Two other events of less general interest have made life difficult. The first was that, Easter Sunday night, a tornado blew through our area. Our own dwelling came through with minor damage but, as you can see, others didn’t. As is the case with every disaster, ministries showed up in a hurry to provide relief, and now the long term recovery is under way. But it was strange to wake up after the night of destruction (there wasn’t much sleep, to be sure) to hear the birds singing outside. How they battened down the hatches during this maelstrom is hard to know, but at least enough did to give us a cheery greeting the next morning.

The second storm (about the same time) came in the Anglican/Episcopal world, where a well known figure departed from a well known program in a way whose tension (or maybe compression) had been building for some time. With some insight on how this came about, I took the trouble to write the one who departed with this insight. He responded in an audio recording, evidently done outside, because in the background I heard the birds happily singing as they had after the physical storm had passed our own house.

It always amazes me that our smug and ostensibly secular opinion leaders display the apocalyptic attitude towards life that they do.

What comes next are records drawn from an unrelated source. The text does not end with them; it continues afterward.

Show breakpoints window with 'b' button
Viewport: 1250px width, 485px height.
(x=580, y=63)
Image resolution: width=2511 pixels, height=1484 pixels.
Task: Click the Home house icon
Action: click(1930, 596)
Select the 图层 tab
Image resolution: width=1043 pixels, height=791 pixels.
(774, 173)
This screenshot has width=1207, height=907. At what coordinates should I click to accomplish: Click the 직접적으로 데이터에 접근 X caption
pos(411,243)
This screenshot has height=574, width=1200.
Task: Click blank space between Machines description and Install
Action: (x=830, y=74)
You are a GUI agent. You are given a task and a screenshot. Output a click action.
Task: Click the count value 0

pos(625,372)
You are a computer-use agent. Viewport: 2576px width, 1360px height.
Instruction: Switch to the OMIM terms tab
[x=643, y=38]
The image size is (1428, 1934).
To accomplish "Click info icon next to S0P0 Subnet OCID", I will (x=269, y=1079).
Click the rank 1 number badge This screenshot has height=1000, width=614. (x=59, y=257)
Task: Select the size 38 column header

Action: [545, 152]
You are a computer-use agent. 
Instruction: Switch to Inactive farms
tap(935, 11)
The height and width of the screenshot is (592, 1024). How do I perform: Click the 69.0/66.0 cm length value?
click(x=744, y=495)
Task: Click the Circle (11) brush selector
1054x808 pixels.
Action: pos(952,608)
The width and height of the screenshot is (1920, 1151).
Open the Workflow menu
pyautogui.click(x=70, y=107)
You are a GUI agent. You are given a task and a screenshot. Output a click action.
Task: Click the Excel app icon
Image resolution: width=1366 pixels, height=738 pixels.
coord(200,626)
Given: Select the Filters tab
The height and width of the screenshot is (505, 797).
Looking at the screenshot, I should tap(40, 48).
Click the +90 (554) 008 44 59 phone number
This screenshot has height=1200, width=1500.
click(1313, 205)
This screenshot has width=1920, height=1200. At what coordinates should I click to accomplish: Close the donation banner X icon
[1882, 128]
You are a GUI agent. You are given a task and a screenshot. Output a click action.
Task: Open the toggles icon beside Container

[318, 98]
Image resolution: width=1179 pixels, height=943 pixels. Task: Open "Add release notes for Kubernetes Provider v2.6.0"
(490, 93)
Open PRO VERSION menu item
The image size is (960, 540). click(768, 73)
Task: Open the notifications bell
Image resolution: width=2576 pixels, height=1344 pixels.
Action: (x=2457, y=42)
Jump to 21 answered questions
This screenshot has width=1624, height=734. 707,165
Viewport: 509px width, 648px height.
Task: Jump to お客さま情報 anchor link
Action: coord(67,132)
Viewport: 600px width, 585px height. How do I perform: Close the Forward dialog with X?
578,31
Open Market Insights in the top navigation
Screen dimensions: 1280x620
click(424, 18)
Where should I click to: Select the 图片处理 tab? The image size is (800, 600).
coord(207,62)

Growing up at Bethesda, end times prophecy were not on the radar screen; I had to get off of the island to find out about that. I suspect that a good number of our elites were going the other way, making a “hick moves to town” transition where they simply repurposed the apocalyptic fears of their childhood to the social causes of their careers. Growing up in an ethic where disasters were to be toughed out and problems fixed, I still find the solution-free panic that our elites meet every crisis with hard to take.

But through all of this the birds keep singing and creation moves forward as its Creator intended it to do. A truly Biblical view of the apocalypse doesn’t focus on the disaster but the goal after the disaster. The Bible is premised on the obvious, that difficulties are inevitable in the pursuit of the objective. This grates on prosperity preacher and sybaritic elite alike, but that’s the way it is.

So when things aren’t going your way, stop and listen. You might hear the birds singing.